The Math Problem at the Heart of CBD
Most people buy CBD by reading the mg number on the bottle. It’s the easiest signal to compare across brands. A 3000mg bottle sounds stronger than a 1500mg bottle. A 6000mg bottle sounds even stronger. And in a strict, lab-test-on-the-product sense, all of that is true. The mg on the bottle is the mg in the bottle.
But what almost no marketing tells you is what happens to that mg after you take it. Because the body doesn’t absorb most of what you give it. The mg on the bottle and the mg that actually reaches your bloodstream are two very different numbers – and the gap between them is where the real CBD conversation should be happening.
What “Bioavailability” Actually Means
Bioavailability is a clinical pharmacology term for the percentage of an administered dose that reaches systemic circulation. It’s been understood for decades in pharmaceutical science. CBD – because of the molecule’s chemistry – is a famously poor bioavailability candidate. Without help, the body absorbs a frustratingly small fraction of what you take.
Two products with identical mg labels can deliver radically different effective doses. The gap is often 4x or more.
The numbers, based on the most-cited bioavailability studies in the literature: oral CBD (gummies, capsules) sits in the 6-19% range. Sublingual CBD (oil held under the tongue for 60+ seconds before swallowing) sits around 13-35%. Inhaled CBD (vape) can reach 31-56%. The differences are huge. The same 25mg dose taken three different ways delivers three meaningfully different effective amounts.
The Three Big Bioavailability Levers
If bioavailability matters, then the choices you make at purchase actually shape how much CBD your body sees. Three levers do most of the work.

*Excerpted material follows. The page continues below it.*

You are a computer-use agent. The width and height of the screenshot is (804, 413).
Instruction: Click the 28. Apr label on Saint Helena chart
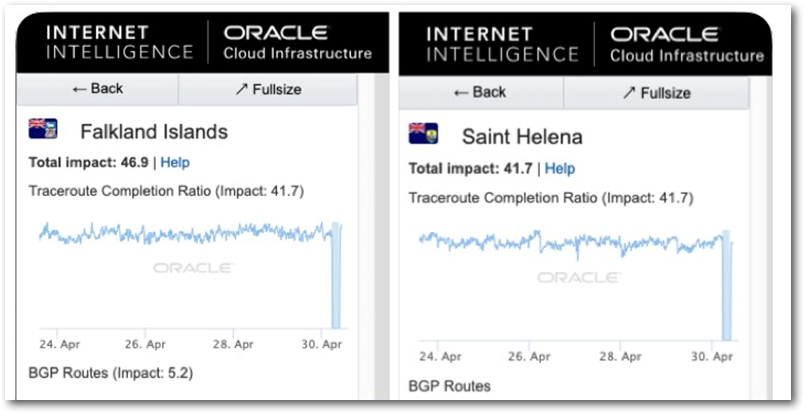tap(620, 357)
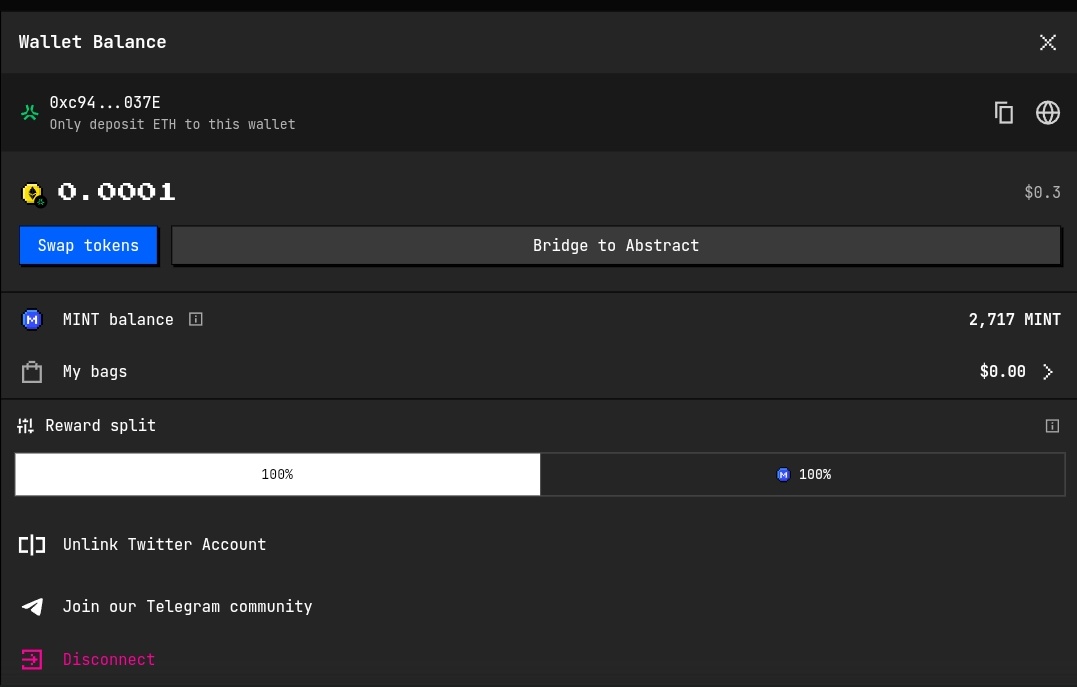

Sublingual oil beats swallowed capsule. Hold under tongue for 60–90 seconds before swallowing.
MCT oil and hemp seed oil carriers absorb better than coconut oil or olive oil alone.
Take CBD with a fat-containing meal. Bioavailability roughly doubles with food.
Why SupremeCBD’s Format Matters
Looking at the SupremeCBD range through the bioavailability lens is more useful than looking at it through the mg lens. The full-spectrum oils, at the 500mg, 1000mg, and 3000mg strengths, are sublingual products – which means the bioavailability ceiling is meaningfully higher than for the gummy and capsule formats. The brand uses MCT carrier oil, which is the right choice. And the dosing structure – 100mg per pipette on the 3000mg variant – is the kind of precision that lets you actually titrate to effect, instead of guessing.
When Capsules Make Sense Anyway
Bioavailability isn’t the only consideration. Capsules – despite the absorption disadvantage – have advantages oils can’t match. Precise, repeatable dosing. Zero taste. Easy to carry. Easy to take in public. For many users, those practical wins outweigh the absorption penalty.
The “best” CBD format is the one you’ll actually use consistently. The 30% bioavailable oil you don’t take regularly is worse than the 12% bioavailable capsule you take every morning without thinking about it.
The Honest Verdict
Buy a CBD product on bioavailability when you’re optimising for effect per pound. Buy a CBD product on format fit when you’re optimising for consistency of use. Most users should think harder about the second than the first.
And ignore raw mg numbers as the primary signal. They’re useful as a sanity check – a 50mg-per-bottle product is genuinely worse than a 3000mg-per-bottle product at any reasonable dose. But within the meaningful potency range, mg alone won’t tell you which product will land best for your body, your routine, and your timeline. Bioavailability and format will.